## TASK DETAILS
Please find every line in the data below that contains the word "Where" and copy each one in full. Case counts.
■ ■ ■ ■ ■ ■ ■
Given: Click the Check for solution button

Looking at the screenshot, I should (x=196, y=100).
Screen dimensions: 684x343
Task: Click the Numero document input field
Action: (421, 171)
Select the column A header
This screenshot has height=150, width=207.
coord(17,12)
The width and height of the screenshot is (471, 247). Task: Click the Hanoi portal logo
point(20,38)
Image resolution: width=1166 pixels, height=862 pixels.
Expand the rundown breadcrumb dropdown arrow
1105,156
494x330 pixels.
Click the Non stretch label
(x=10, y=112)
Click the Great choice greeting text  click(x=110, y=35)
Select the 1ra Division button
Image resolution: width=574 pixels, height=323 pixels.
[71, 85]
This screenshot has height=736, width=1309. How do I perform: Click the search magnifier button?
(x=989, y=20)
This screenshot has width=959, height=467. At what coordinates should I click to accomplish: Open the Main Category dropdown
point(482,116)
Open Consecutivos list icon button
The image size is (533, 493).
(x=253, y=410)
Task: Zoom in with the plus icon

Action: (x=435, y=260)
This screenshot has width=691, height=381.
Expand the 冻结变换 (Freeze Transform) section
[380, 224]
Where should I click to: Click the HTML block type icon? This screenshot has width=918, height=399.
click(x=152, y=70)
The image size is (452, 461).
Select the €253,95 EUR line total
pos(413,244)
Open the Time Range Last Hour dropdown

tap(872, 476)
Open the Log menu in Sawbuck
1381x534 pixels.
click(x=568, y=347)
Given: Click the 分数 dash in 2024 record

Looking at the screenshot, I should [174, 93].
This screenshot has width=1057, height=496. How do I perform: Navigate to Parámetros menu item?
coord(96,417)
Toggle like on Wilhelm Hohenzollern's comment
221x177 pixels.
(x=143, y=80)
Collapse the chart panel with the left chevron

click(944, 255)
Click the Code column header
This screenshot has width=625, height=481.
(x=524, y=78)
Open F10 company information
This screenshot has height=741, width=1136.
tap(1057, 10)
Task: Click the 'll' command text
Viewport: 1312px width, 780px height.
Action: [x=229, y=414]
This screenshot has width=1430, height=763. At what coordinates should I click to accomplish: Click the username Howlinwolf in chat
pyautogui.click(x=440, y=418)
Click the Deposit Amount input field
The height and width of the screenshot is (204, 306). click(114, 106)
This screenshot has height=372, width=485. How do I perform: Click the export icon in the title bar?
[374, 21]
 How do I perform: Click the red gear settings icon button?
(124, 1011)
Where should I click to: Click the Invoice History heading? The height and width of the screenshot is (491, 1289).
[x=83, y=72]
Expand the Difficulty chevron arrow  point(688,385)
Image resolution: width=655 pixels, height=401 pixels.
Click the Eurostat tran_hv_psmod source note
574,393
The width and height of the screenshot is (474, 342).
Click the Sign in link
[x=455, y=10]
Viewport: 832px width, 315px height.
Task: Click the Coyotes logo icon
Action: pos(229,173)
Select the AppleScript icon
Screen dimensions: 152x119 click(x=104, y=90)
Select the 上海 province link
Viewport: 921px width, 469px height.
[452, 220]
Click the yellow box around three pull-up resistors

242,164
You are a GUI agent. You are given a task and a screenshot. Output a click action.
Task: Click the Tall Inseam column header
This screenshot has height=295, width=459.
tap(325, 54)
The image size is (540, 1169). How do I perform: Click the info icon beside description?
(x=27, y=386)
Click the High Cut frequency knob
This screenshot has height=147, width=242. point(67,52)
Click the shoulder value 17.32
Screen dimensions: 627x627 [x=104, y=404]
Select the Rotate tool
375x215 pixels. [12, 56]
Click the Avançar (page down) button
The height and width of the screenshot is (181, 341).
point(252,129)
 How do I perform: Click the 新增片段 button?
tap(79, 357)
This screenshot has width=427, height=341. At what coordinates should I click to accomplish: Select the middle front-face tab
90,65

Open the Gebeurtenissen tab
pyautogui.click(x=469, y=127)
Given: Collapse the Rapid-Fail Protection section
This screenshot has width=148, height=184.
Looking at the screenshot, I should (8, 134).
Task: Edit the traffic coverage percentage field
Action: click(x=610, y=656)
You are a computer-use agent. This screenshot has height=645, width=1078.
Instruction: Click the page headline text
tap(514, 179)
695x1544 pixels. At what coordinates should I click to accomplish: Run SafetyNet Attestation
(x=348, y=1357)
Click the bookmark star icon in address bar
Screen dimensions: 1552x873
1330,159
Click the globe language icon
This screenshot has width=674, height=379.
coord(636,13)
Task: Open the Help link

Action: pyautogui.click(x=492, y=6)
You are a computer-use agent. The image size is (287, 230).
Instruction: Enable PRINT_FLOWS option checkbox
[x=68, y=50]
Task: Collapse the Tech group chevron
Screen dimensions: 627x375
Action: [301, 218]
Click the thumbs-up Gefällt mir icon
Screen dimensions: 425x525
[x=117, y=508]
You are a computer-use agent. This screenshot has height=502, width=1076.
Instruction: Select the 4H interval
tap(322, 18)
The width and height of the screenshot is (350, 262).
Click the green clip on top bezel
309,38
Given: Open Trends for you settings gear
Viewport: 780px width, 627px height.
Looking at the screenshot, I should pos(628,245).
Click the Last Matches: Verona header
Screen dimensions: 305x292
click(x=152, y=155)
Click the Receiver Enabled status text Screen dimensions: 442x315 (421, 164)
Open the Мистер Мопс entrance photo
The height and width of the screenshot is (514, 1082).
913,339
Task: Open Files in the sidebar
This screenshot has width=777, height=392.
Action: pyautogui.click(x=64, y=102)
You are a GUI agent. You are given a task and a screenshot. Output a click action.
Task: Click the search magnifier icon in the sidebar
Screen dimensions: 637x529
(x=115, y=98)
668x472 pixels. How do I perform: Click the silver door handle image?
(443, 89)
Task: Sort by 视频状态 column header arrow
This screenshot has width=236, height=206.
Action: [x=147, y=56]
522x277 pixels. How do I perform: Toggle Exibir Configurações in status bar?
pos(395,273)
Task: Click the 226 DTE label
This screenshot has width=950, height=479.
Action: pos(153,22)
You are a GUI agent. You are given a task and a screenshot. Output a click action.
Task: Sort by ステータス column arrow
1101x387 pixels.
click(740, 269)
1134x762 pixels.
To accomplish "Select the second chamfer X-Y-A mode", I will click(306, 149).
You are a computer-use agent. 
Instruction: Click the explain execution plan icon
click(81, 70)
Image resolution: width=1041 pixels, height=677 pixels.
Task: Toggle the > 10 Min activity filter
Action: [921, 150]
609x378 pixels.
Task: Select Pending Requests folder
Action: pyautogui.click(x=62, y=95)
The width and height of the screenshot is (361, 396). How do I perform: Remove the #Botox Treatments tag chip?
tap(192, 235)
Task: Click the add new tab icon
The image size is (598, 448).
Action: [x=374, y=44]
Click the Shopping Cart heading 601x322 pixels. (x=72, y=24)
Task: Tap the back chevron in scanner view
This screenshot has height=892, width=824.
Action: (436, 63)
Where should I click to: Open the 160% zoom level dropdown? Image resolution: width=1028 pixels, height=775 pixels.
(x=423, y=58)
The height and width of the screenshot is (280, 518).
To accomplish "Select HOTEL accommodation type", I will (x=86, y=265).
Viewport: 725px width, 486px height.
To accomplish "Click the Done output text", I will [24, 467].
■ ■ ■ ■ ■ ■ ■
## PROBLEM SOLUTION
Where should I click to: Click the HTML block type icon? This screenshot has width=918, height=399.
Where should I click to: Click the Invoice History heading? The height and width of the screenshot is (491, 1289).
Where should I click to: Open the 160% zoom level dropdown? Image resolution: width=1028 pixels, height=775 pixels.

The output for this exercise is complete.